Short Flights: Thirty-Two Modern Writers Share Aphorisms of Insight, Inspiration, and Wit
Tucson, Arizona. Schaffner Press. 2015. 239 pages.
We live in a time of brevity. From the truncated language of text messages to the popularity of the 140-word tweet, we have lost our patience for extended intellectual observation. This anthology seeks to bring forth the literary importance of a shorter genre often overlooked: the aphorism. Not quite poetry, and definitely not prose, this little figure is something we encounter daily. It may be on a T-shirt or a bumper sticker, an advertisement, or on a meme making the rounds on the Internet. These little bursts of wit, as James Lough writes, “see more deeply than most of us usually dare”; an aphorism “seduces, surprises, and sinks in.”
Short Flights seeks to explicate the form, history, and practice of the aphorism as well as inject contemporary tidbits into the collective literary psyche. Most of us are familiar with the quips of Oscar Wilde and the memorable one-liners from the endless plays of William Shakespeare. So much work is done with so few words. Editors James Lough and Alex Stein have collected thirty-two contributions by a variety of writers for this project, including poet Charles Simic. Each writer offers a narrative of his or her relationship to, and experience with, aphorisms. Variations of the aphorism are included as well, like the parable, and forms that many may not be familiar with: the greguería and the Irish bull. Definitions and examples follow each, in the same manner in which a book of poetic form might instruct an emerging poet to understand and practice formal structures.

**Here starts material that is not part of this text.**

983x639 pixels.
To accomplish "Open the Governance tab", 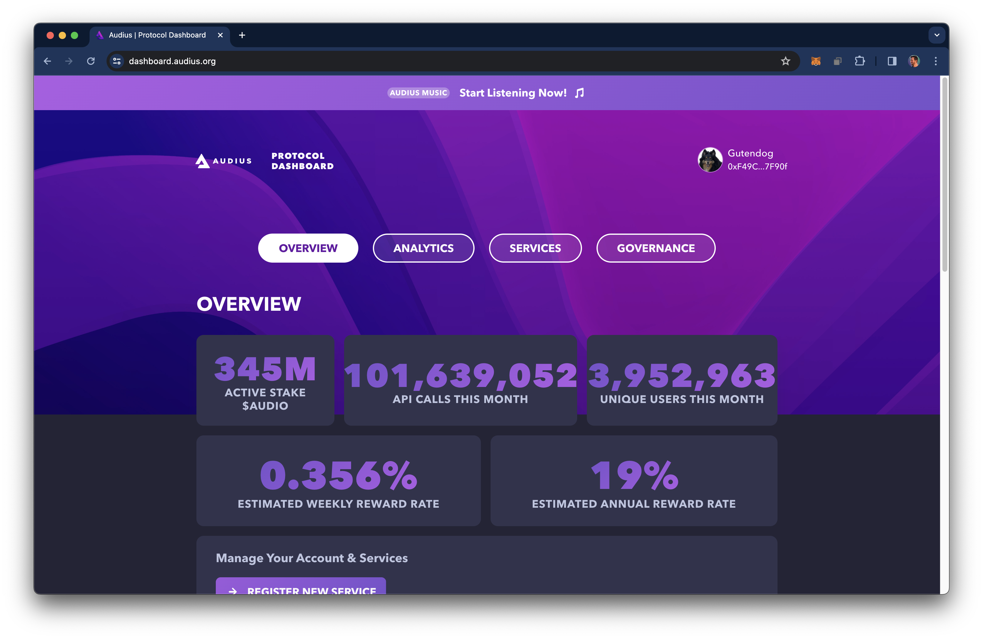I will point(655,248).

Perhaps the most interesting element of the collection is the exegesis for the project, which is discussed at length in the afterword by Sara Levine, “When Very Little Is Required in the Classroom: On Teaching the Long-Winded Writer to Write Short.” This section offers insight and ideas for teaching the aphorism in a college composition classroom, where the expectation has long been to instruct students to write essays that may be anywhere from five to twenty-five pages in length. Even in colleges, we may experience the instruction of brevity more so than in the past. So in a time where the Victorian three-volume novel has lost popularity, the penetrating effectiveness of the aphorism continues to thrive.